Through many ongoing conversations, I learned to advocate for myself more, about what is working for me and what is not working for me, and we eventually compromised. The most important compromise for us was keeping workouts to the mornings. Initially, when Bryan went back to work, he was trying to prove that he could still be a dad and work out, so he would go to work and then exercise after, which made me feel like a single mom with him being gone all day to night. At least if he kept workouts to the morning, it was less noticeable since Serena and I were mostly sleeping.

The first step to advocating for myself was figuring out what helped me feel like me again, what activities reset me. The hard part of being was a mom was that I didn’t feel like me anymore. When I was in.a bad mood, I snapped at Bryan and then we are all in a bad mood.

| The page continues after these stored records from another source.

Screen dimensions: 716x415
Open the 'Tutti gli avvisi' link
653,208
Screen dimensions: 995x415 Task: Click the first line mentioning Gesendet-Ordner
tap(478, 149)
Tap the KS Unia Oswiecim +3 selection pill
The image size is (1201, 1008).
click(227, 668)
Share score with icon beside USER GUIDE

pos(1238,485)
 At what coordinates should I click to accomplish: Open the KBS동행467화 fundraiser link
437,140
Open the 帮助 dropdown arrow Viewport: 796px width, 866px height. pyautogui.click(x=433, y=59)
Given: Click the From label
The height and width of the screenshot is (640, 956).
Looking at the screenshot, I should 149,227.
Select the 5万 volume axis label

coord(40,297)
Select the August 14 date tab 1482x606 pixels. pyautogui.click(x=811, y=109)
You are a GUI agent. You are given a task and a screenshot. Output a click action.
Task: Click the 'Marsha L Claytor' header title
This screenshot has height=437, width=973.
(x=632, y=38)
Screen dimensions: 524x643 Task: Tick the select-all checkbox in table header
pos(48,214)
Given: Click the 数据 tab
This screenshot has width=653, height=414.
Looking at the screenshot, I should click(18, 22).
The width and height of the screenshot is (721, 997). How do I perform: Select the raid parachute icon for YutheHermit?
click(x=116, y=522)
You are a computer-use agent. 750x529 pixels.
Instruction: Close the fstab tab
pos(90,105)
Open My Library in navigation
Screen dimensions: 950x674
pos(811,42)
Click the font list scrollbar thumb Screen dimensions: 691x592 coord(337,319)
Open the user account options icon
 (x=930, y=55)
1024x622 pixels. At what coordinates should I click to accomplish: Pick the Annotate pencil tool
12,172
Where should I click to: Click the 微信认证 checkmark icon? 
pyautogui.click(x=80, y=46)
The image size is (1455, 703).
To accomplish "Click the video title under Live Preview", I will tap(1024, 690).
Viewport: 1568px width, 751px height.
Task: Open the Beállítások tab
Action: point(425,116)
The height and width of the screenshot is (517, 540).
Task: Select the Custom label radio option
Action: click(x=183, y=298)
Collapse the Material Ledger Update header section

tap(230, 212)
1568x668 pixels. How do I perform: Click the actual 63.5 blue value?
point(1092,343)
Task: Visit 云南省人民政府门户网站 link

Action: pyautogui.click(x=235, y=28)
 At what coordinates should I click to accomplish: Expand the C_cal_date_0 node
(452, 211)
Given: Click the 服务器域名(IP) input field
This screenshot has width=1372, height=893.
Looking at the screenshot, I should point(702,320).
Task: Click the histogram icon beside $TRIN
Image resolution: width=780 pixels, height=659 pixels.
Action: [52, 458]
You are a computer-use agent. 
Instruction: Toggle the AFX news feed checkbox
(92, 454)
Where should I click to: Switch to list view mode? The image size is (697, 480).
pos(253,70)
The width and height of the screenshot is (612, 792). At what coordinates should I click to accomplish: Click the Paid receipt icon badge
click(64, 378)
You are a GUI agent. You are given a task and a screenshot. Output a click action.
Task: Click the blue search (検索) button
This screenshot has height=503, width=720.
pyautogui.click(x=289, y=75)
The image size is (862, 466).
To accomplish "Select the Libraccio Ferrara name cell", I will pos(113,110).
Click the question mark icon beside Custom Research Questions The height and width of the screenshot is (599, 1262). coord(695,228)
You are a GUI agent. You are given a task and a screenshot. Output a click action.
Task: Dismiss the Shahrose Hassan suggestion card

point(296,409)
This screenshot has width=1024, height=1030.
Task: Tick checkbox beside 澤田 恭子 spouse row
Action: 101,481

Some activities that helped me reset

  • walking outside
  • hiking
  • drinking coffee or milk tea at a shop
  • massages
  • catching up with friends over food or coffee and having uninterrupted conversations
  • playing tennis
  • reading books

The truth is a lot of times, I didn’t know what I wanted, but my mind just sizzled like bulgogi on a Korean hot plate, with the feeling of parenthood not being fair and how I can never go out again by myself. 

This is not really true because I am really lucky that he has always been encouraging of me seeing friends and family, and even more so now that I am a mom.  He supports me as a mom and offers to watch her if I go out.  He is positive and affectionate on a daily basis because he prioritizes his workouts and meeting with friends/family, and I’m moody because I put tasks and chores above workouts and quality time with friends/family.  I have a hard time prioritizing myself, when my mind is always wrapped up around her and how much she needs me that I can’t leave.  If I leave, will he be able to feed her and change her to my standards?  Will he know what to feed her?  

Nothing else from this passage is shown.